[Stored records]
-- Opening Marker --

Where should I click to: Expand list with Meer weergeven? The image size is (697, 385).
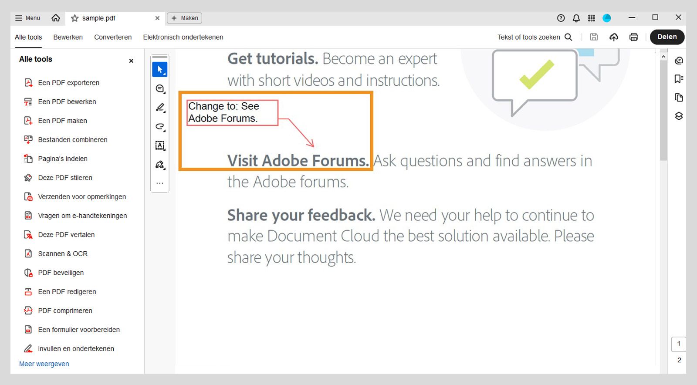[44, 364]
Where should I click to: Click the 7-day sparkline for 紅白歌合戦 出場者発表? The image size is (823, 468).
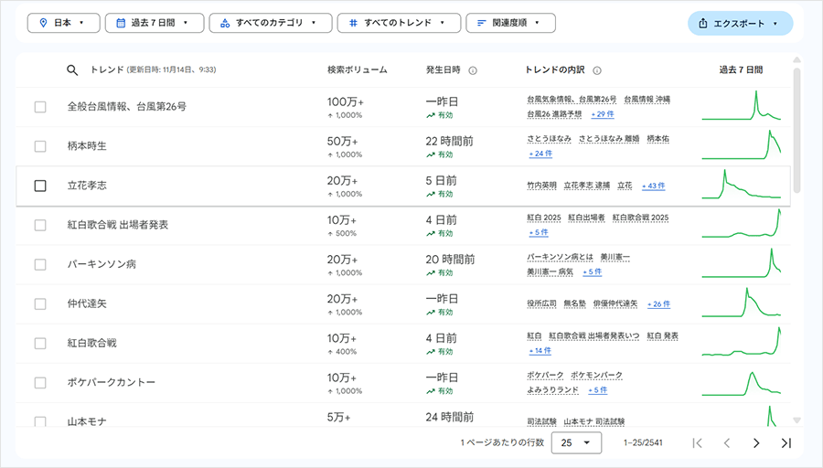coord(742,225)
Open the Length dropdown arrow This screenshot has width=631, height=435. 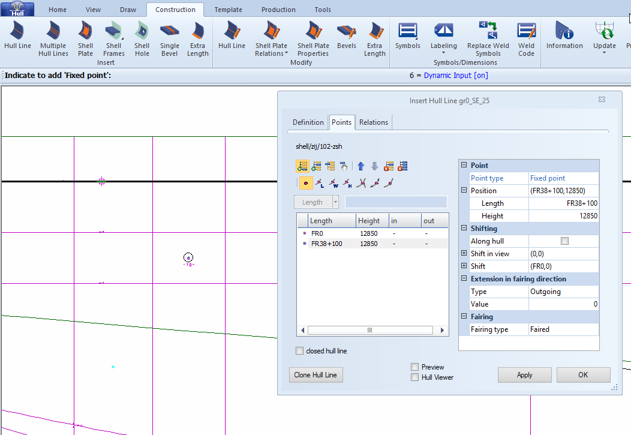(335, 202)
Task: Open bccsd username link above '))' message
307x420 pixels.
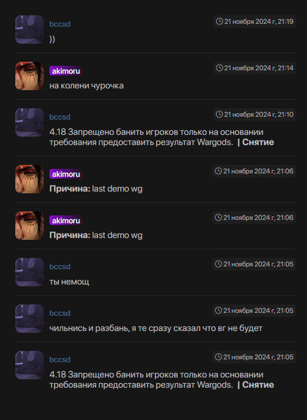Action: (60, 24)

-- Closing Marker --

* How to complete this task:
Word for word, restate the lines from the line with "Task: Open bccsd" through the last line of the entries, and nothing beyond them. Omit pictures.

* Expected answer:
Task: Open bccsd username link above '))' message
307x420 pixels.
Action: (60, 24)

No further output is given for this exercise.